It began when organizations such as the European Union and British Geological Survey officially classified antimony as a strategic and critical raw material.
After that, investors in different parts of the world began getting interested in antimony, but the price fluctuations — and especially dropping antimony prices — create confusion in investors’ minds.
Want today’s antimony price?
The important point to remember with the critical raw materials such as antimony is not today’s price levels or even the supply/demand balance, but the future development potential and scarcity of the resource.
Antimony is one of the most important critical raw materials, not because mining and beneficiation of antimony ore and producing antimony metal or trioxide is a complex process — it is well-known and easy technology.
But it is really hard to develop a new raw material source, as it is not distributed evenly to all parts of the world; and there is not too much known viable mineralization. It is a minor metal, not an abundant one.

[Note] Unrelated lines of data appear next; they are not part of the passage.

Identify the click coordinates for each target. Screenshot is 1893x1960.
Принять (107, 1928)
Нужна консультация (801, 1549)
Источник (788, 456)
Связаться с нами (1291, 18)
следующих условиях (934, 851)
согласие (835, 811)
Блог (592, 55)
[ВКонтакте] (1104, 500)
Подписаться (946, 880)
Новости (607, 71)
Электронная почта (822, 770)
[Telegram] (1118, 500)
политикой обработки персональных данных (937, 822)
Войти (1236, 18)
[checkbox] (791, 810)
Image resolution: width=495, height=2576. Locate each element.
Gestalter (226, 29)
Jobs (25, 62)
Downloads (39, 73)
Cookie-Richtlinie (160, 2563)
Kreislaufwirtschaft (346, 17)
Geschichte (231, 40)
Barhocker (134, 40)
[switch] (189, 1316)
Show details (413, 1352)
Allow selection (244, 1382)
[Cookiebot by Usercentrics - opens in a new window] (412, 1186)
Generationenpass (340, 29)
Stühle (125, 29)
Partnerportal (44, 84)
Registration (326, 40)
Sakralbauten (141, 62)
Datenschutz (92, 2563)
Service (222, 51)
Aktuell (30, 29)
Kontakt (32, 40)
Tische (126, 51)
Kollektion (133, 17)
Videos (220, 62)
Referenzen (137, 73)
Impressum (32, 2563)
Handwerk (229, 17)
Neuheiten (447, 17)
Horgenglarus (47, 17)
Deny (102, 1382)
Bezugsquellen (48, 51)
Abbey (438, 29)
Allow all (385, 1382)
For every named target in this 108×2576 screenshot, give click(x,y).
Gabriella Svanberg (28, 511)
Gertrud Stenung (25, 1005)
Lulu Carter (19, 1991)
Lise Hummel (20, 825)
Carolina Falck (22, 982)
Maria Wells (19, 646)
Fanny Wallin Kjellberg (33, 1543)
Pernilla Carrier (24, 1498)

On the other side of the coin, developments and needs for the energy industry, especially the need for energy storage media, increase the importance of some specific raw materials that are used in them.
Liquid metal battery technology, which is able to store huge amount of electricity (even capable of storing all energy needs of a big city for days) uses antimony as one of the main raw material inputs. These batteries are not small ones; it could be larger than the size of a house. This means that they require important and huge amounts of antimony.
Developing new antimony mines is the key for future supply, especially when we consider the current problems in producing countries, like nationalism. Turkey, with its low political and economical risks, and undiscovered existing resources, could be one alternative source.